§ PROBLEM DESCRIPTION
Copy the records below, starting at the line that has "The image size is (1440, 810)." and going through the end, with every "screenshot" swapped for "capture" and nothing else changed. Leave the pictures out.
DATA FOR ANALYSIS: Begin
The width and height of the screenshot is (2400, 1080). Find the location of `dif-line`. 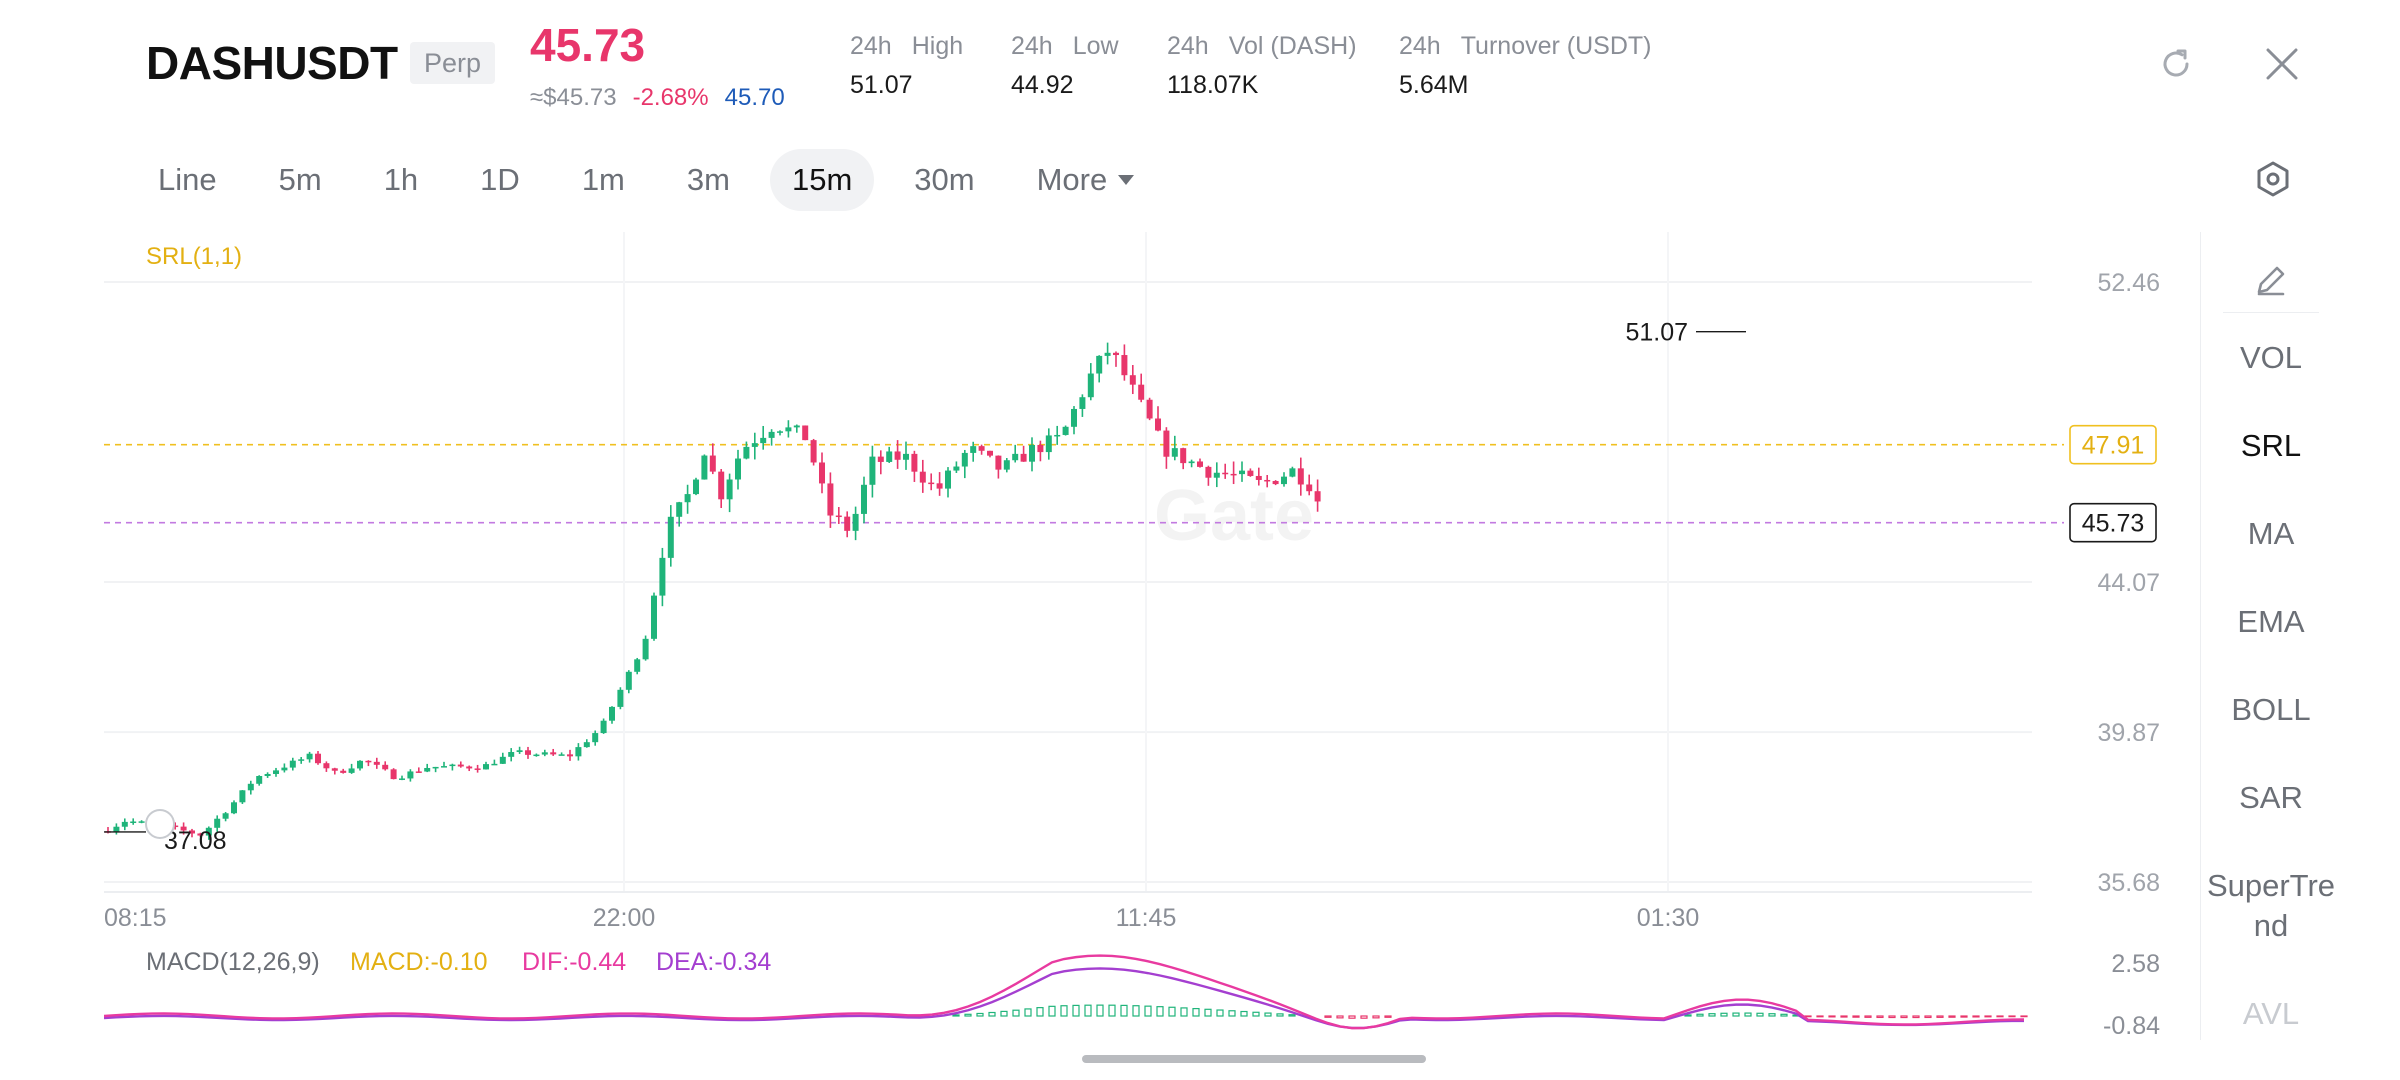

dif-line is located at coordinates (1064, 992).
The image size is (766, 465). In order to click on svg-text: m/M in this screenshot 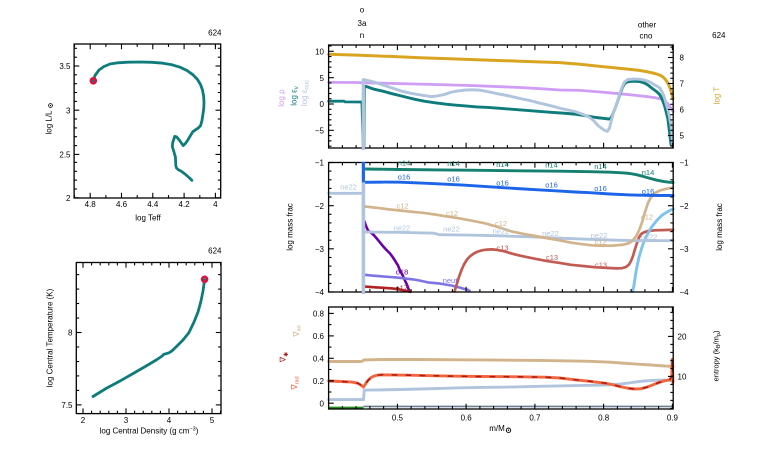, I will do `click(497, 428)`.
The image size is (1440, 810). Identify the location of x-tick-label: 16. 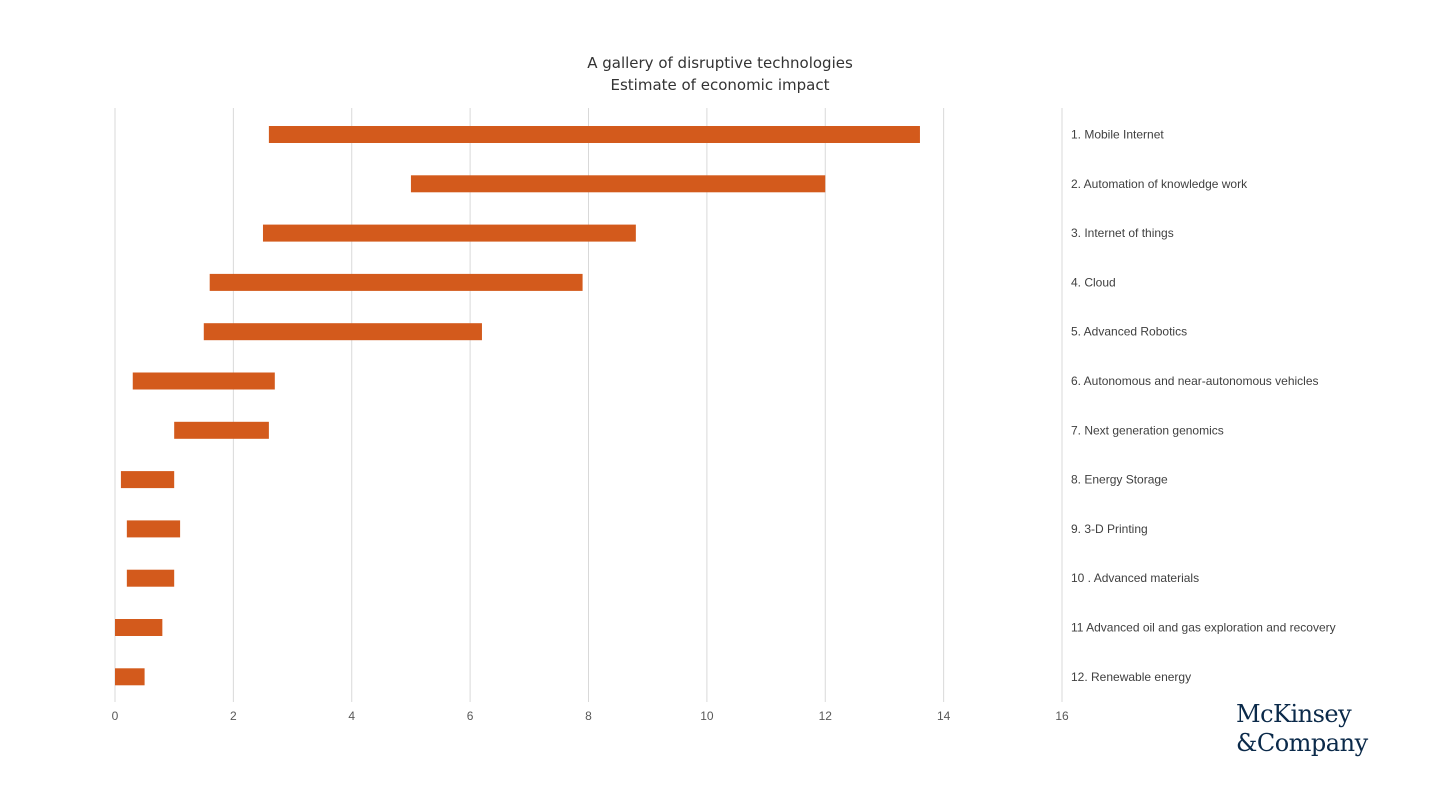
(1062, 716).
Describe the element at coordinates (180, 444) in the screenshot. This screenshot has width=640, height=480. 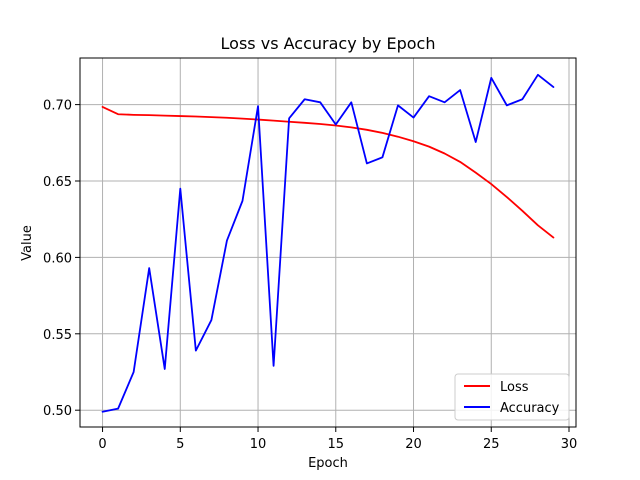
I see `x-tick-label: 5` at that location.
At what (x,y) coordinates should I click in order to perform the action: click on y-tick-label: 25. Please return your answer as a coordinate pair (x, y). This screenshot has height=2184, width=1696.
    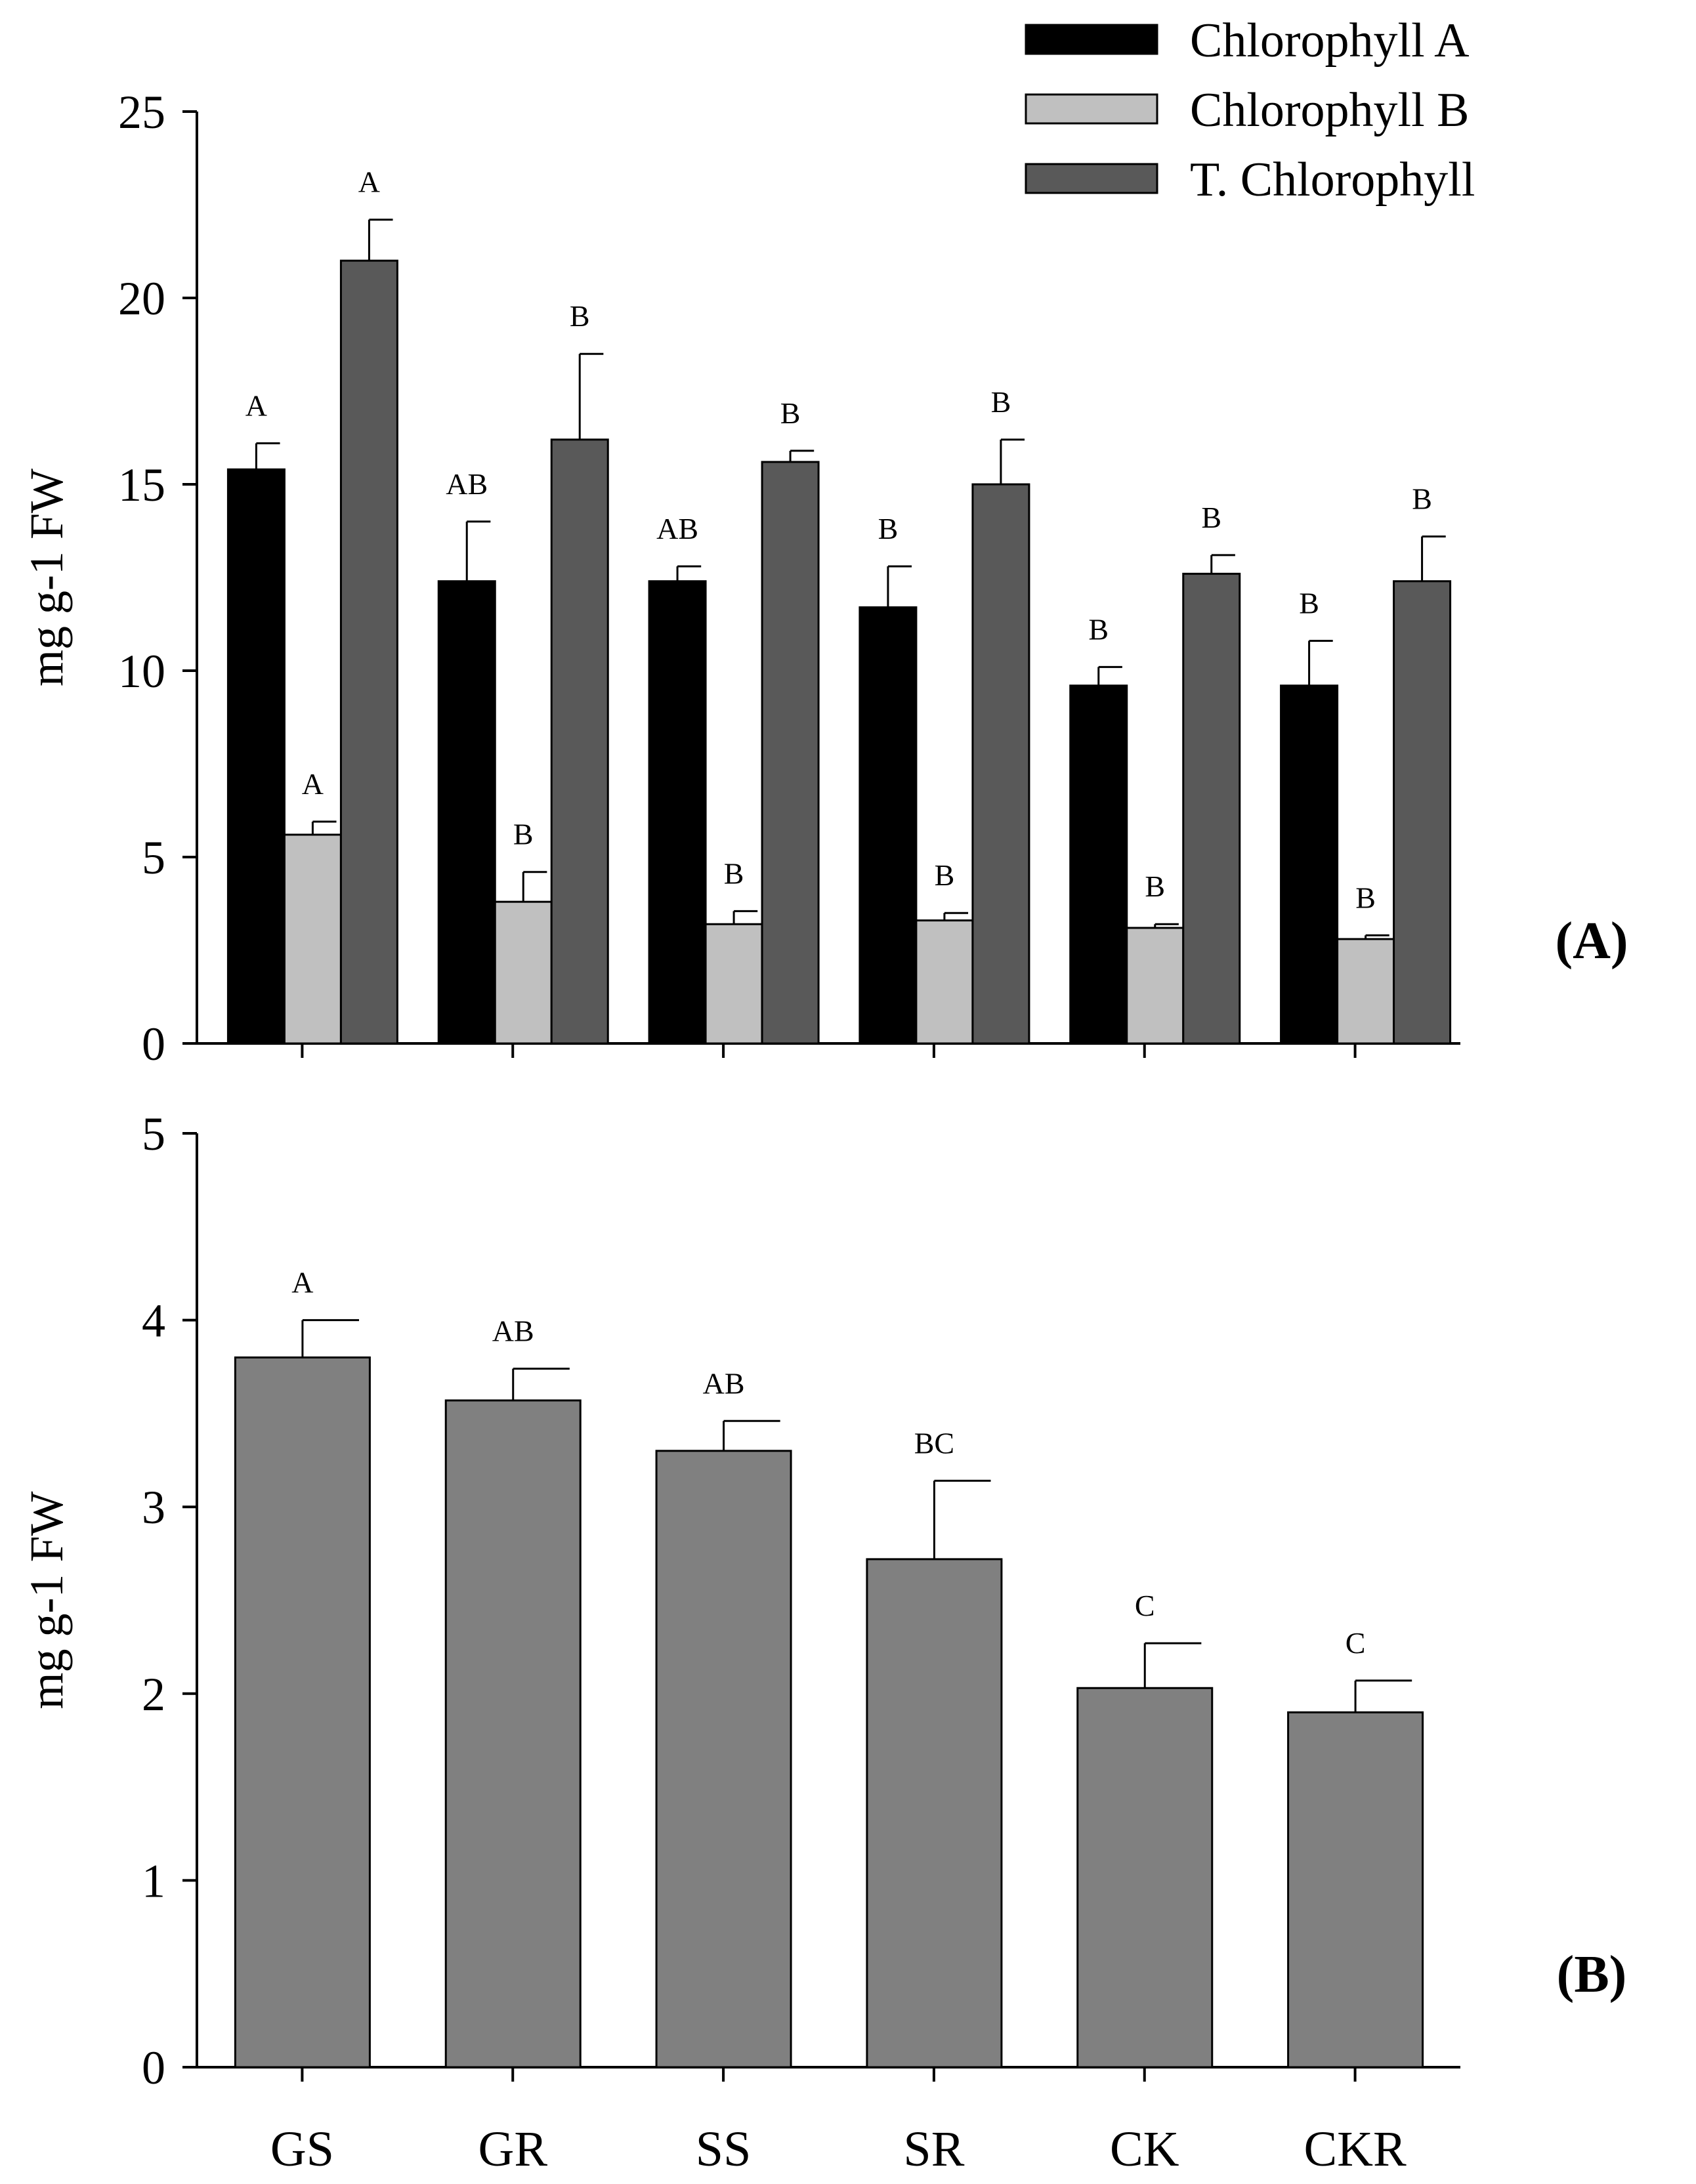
DATA FOR ANALYSIS: End
§ ANSWER SPACE
The image size is (1440, 810). Identify the location of x-tick-label: 16. 
(1062, 716).
Describe the element at coordinates (180, 444) in the capture. This capture has width=640, height=480. 
I see `x-tick-label: 5` at that location.
At what (x,y) coordinates should I click in order to perform the action: click on y-tick-label: 25. Please return your answer as a coordinate pair (x, y). This capture has height=2184, width=1696.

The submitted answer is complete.